There is just no way on earth that one person can be in two places at once. Maybe if you are Hermione Granger in the Prisoner of Azkaban of the Harry Potter series, but not if you are me. My favorite, yet horrible, early memory of this lesson was David’s first Mother’s Day tea held at the church preschool. He was three years old, and I was held up leaving the hospital because one of my babies took a turn for the worse. That baby needed attention. Ultimately, she needed intubation (a tube inserted into her airway), and because of my work ethic, I felt that I could not leave the situation to someone else. I paged my husband and begged him to attend the tea for me while I stayed to oversee the care and stabilization of that baby. I have the cutest picture of my husband receiving David’s hand-made Mother’s Day artwork in my stead. The art was a small, purple, left handprint inked onto cloth and Phillip is sitting in a little chair at a low, round table next to David, both drinking milk and eating a cookie. David was contented; he didn’t notice that my husband was the only father there. On the other hand, I felt miserable for days.
So, I learned early on that working mothers carry guilt. My friends all had it too. And as we compared notes on child rearing, we began to understand just how much of a trade-off working full-time actually was. I was fortunate enough to afford a stay-at-home nanny and housekeeper. We never employed a live-in helper, but lots of my doctor friends did. Without a nanny and housekeeper, I would not have been successful in practicing medicine. (The same caveat goes for my husband. When I was absent, he did everything for our children.) Mable, my elder first nanny, fussed at me when I came home around 6pm several evenings in a row. She scolded me with, “He needs you more than this.” She was probably correct, but I was busy building my academic career then. An older neonatologist, a good friend and mentor, had told me that she and her physician husband had struggled like “ships passing in the night” raising their three girls. She described one of them heading home in response to something going wrong or a sick child. And then the other one would drive home later to relieve the first one, followed by the first one returning to work. My husband and I did a pretty good rendition of “ships passing in the night” ourselves those first years.

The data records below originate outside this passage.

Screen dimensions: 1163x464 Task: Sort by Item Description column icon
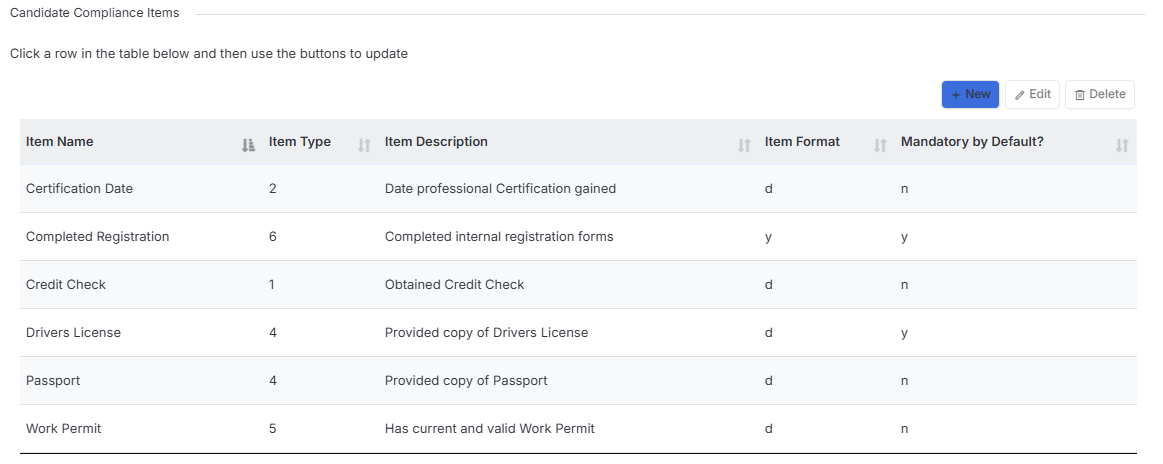[x=744, y=145]

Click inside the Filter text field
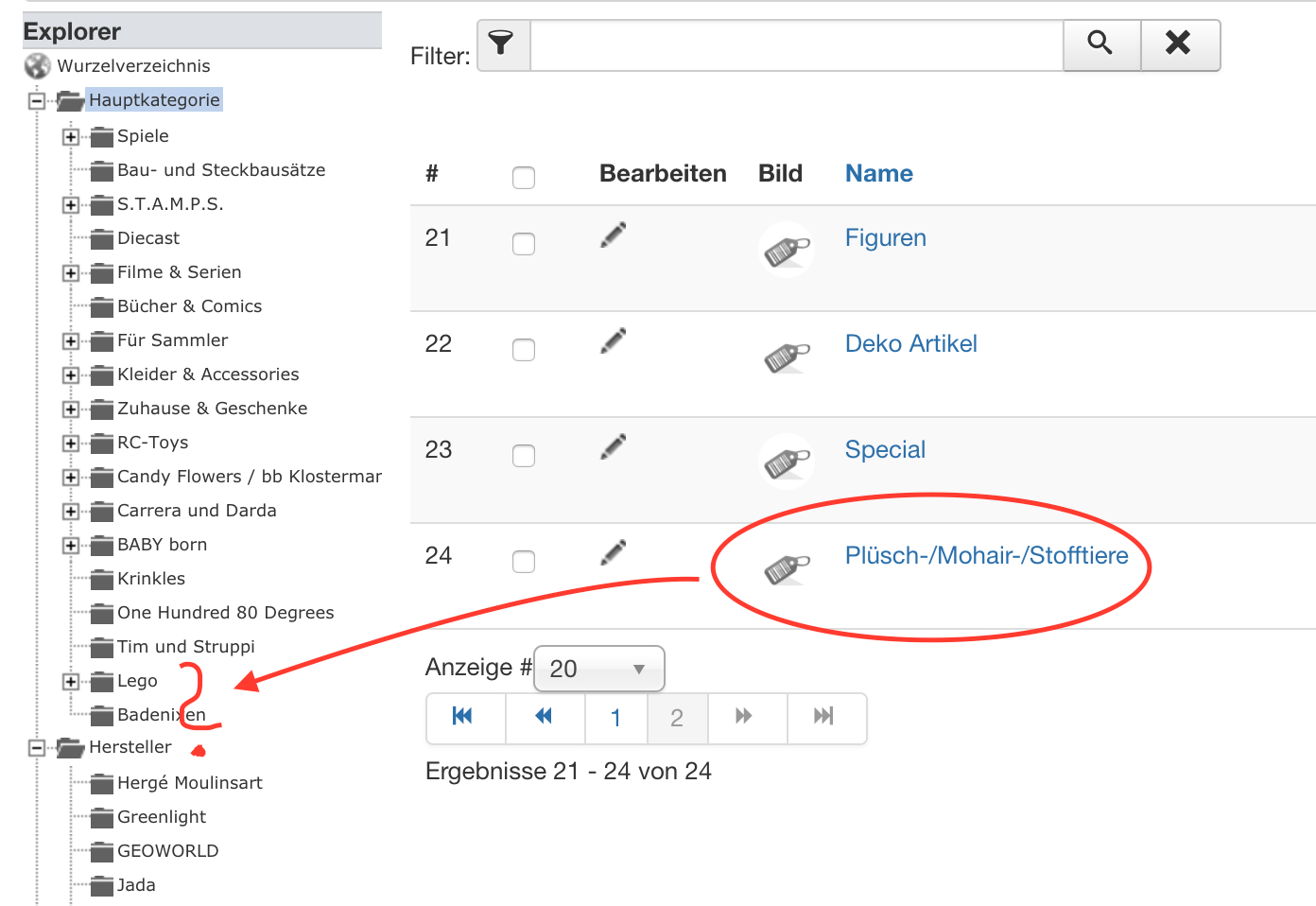[796, 45]
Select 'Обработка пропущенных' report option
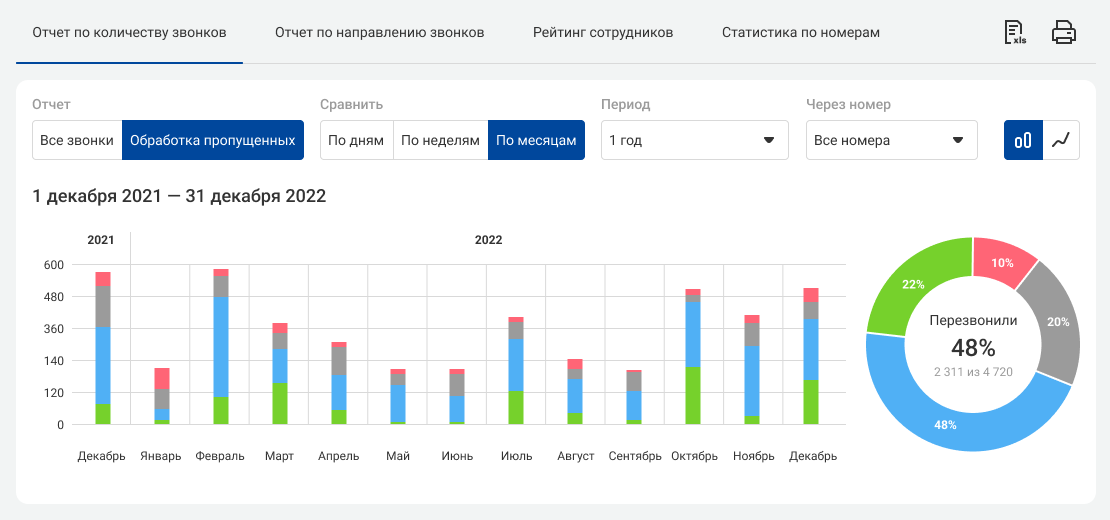Viewport: 1110px width, 520px height. (x=212, y=140)
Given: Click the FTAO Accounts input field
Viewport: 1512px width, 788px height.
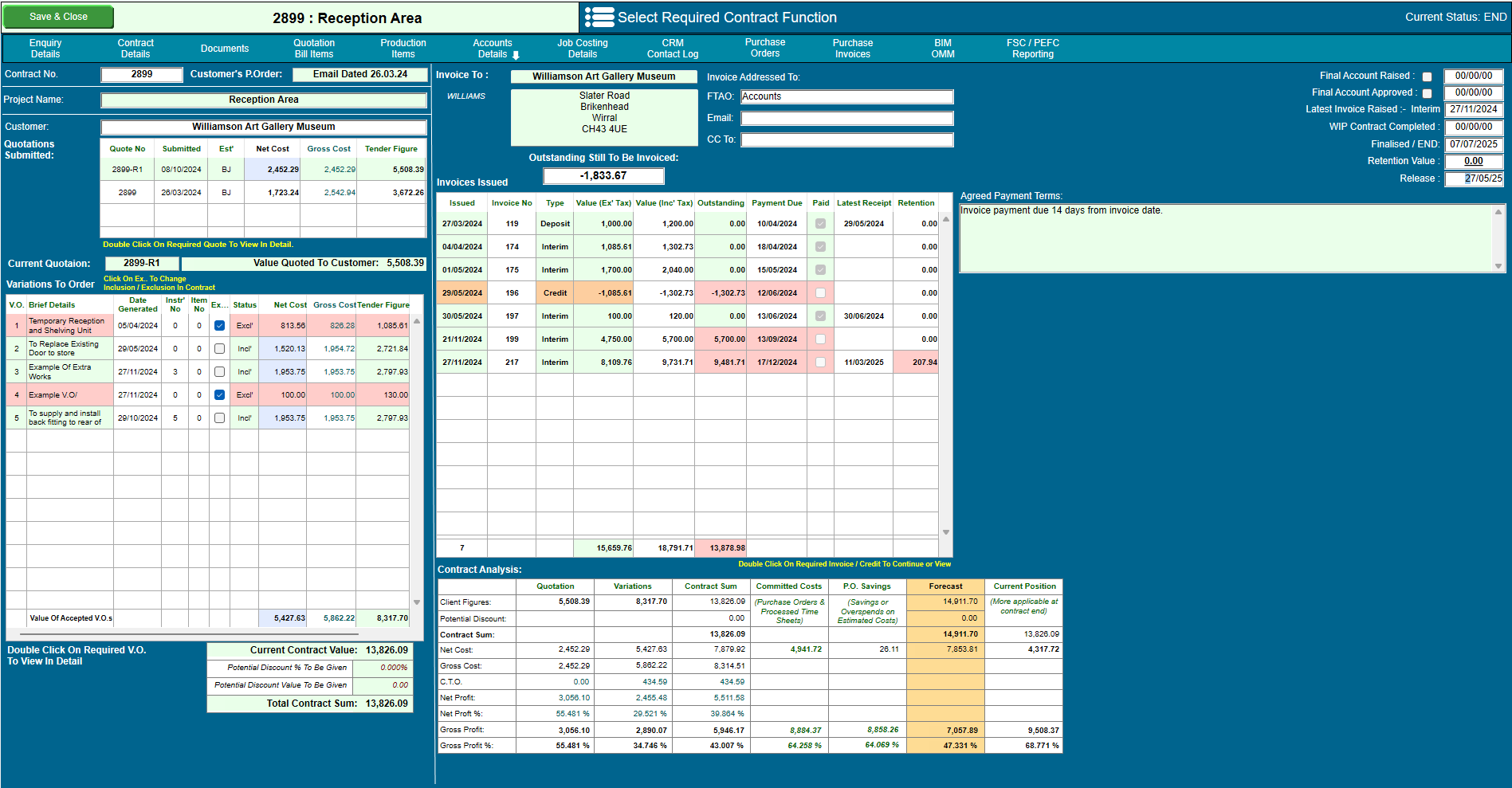Looking at the screenshot, I should [x=846, y=96].
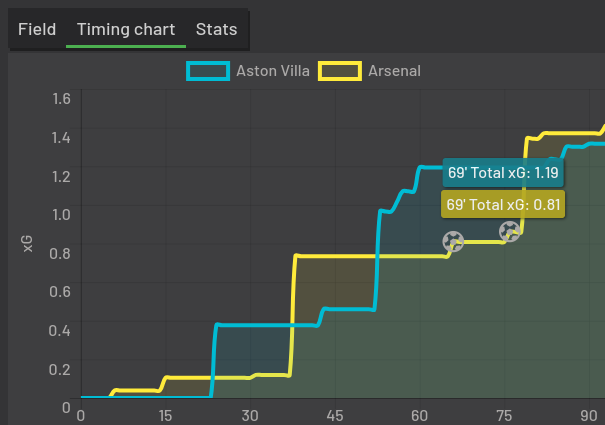Click the 1.6 value on y-axis

[x=61, y=98]
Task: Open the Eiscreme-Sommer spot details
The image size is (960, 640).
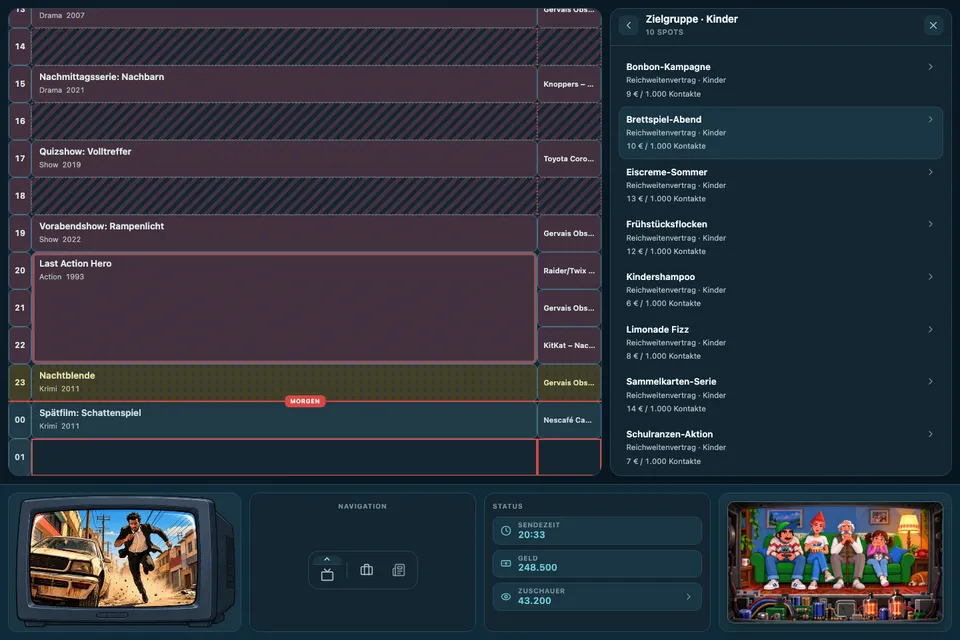Action: pyautogui.click(x=781, y=185)
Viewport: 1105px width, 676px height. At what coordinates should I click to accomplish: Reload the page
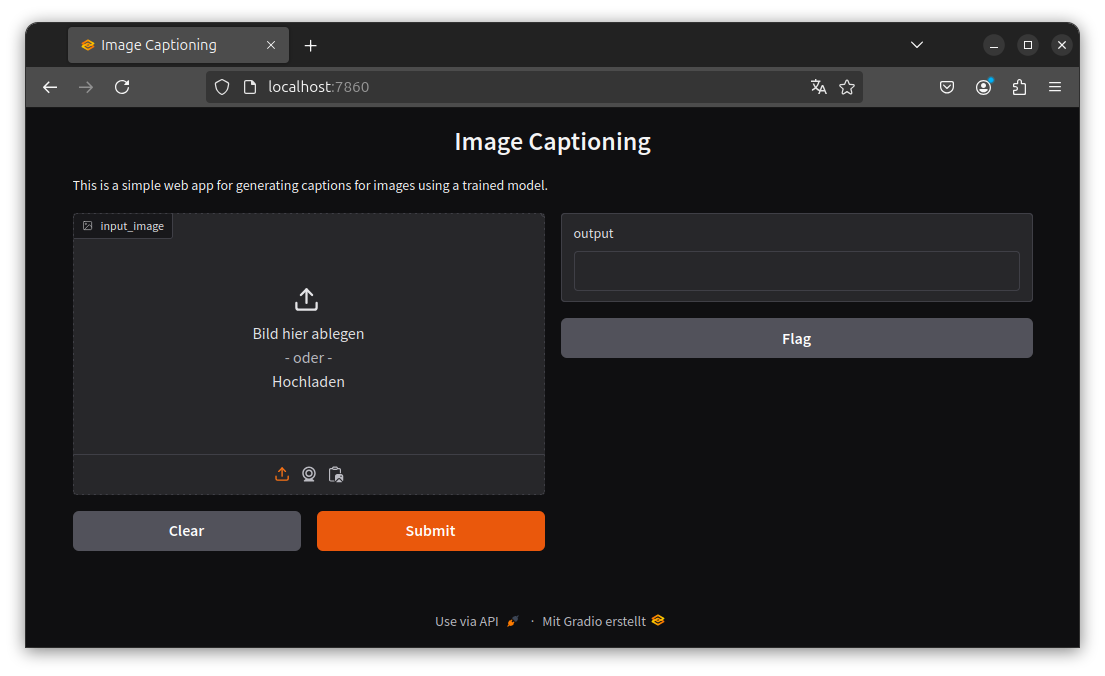tap(122, 87)
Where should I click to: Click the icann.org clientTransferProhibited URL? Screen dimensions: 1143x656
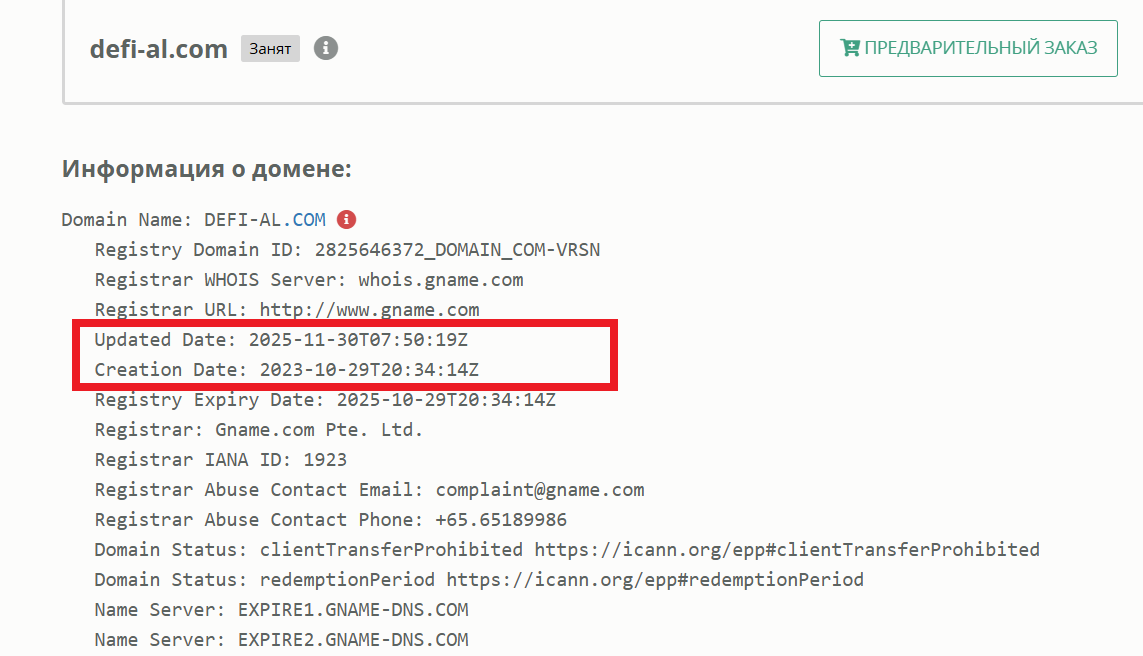(x=787, y=550)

I remember vividly one morning that David was sick with some childhood virus or ear infection. He was around two years old and had awakened with a high fever. After treating his fever and dressing for work, I called the pediatrician’s on-call service to set up an appointment. When I observed my husband straightening his tie, putting on his white coat, and heading out the front door, I said, “Wait a minute, where are you going?” He said, “I’m going to work.” I asked him “What about David, what about me?” He said, “You’ll take care of it. You always do.” He turned and walked out the door, seemingly without a care. He apparently had no guilt; he was not worried. He fully expected me to take care of everything, like I always did. This instance was my first recognition of my inability to ask for help from my husband when needed. I would continue to struggle with this and many new issues as a working mother.
Susan is a retired neonatologist, living in Austin,TX. After thirty-six years of full-time practice (fourteen in academic, and twenty-two in private practice) she is actively remembering essential moments from her medicine and mothering career, and she hopes to publish a memoir.